NEW YORK NURSE: May 2013
By Sean Petty, RN
|Carol Ann Lemon, RN|
Our union is stepping up our fight for healthcare for all! A delegation of NYSNA nurses joined over 200 union leaders and healthcare activists in an annual strategy conference for the Labor Campaign for Single Payer Healthcare.
The conference takes place during a volatile political and economic climate. On the one hand, the labor movement is still grappling with the impact of the global financial crisis and the massive budget cuts that have since been implemented — most recently the unprecedented and historic attacks on Social Security and Medicare threatened in the so-called “fiscal cliff” debate.
But also beginning to emerge are signs of union resistance to these attacks, symbolized most clearly by the Chicago teachers strike this past fall.
All of this is happening in the context of the ongoing implementation of President Obama’s Affordable Care Act, which, while it contains some positive components, will ultimately leave millions uninsured, and creating millions more who are underinsured, all while increasing the power and wealth of the private insurance industry.
Karen Lewis, leader of the now famous Chicago Teachers strike earlier this fall, delivered the opening keynote address to the conference, and empowered the audience with her main message of the critical role of bottom-up organizing. “The power is in the rank-and-file,” said Lewis. “They have their coalitions, we need ours.”
This year’s conference focused on four themes:
NYSNA Board members were reenergized by the experience and were also able to contribute substantially to the discussion.
“The Labor Campaign for Single Payer conference was a great networking tool for groups who have a shared vision that everyone has a fundamental, humane right to healthcare,” said NYSNA Director-At-Large Anthony Ciampa, RN. “Different perspectives, strategies and experiences were shared in an effort to coordinate an effective campaign.”
“It is important that NYSNA takes an active role in this fight because as nurses, we must advocate for healthcare for all. Healthcare is a human right, not a privilege,” said Central Regional Director Carol Ann Lemon, RN. “The government uses our tax dollars for things like the military and public works like roads, and sewers, but resists a single payer healthcare system that would ensure access to medical care for all.”
Attendees heard from numerous panelists who touched on different dynamics of the healthcare debate.
Judy Sheridan-Gonzalez, First Vice President of NYSNA, gave a presentation on “Building a Movement from Below” which drew lessons from NYSNA’s journey towards a more democratic, member-run organization.
Another very inspiring presentation was given by the Vermont Workers Center, who showed a video documenting their successful struggle for single-payer healthcare in Vermont. The yet-to-implemented Green Mountain Care plan was won through a series of large mobilizations and door-to-door organizing throughout the state.
With regards to single-payer, there was some debate about whether to focus on a national strategy or whether it's more useful to fight for legislation at the state level, while keeping a national perspective.
Attendees were divided on their assessments of the Affordable Care Act. Some participants felt that the recent legislation was simply insufficient and that we should focus our efforts on shaping its implementation, while others proclaimed it a step backwards and felt that we should instead advocate for replacing it with single-payer.

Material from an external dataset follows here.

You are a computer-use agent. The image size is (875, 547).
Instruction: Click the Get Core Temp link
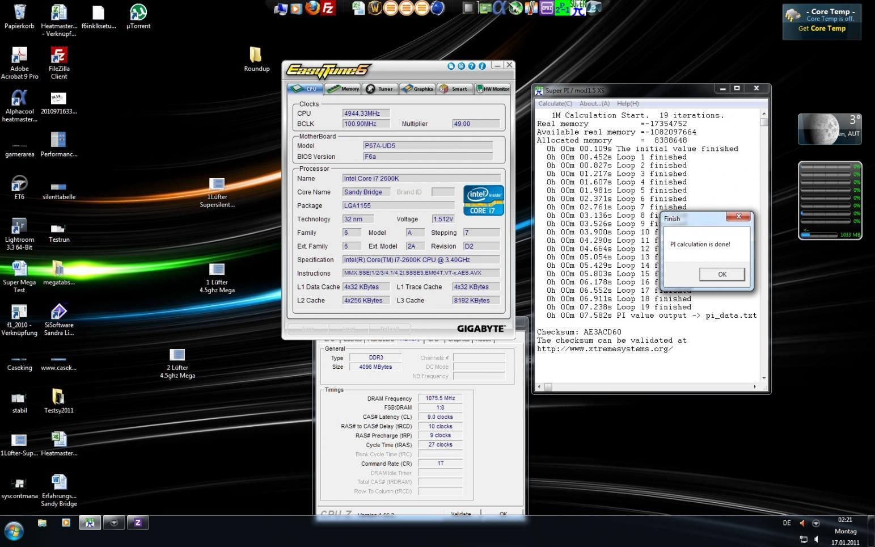[x=822, y=28]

The ideas shared in these debates are sure to influence the strategies of unions and other organizations, including NYSNA, in the coming year. The stakes of this fight have never been higher.
“Until we as a country address the financial crisis that has emerged from the for-profit healthcare system and adapt to a single-payer healthcare system, this problem will continue to grow and affect many more Americans,” said Lemon.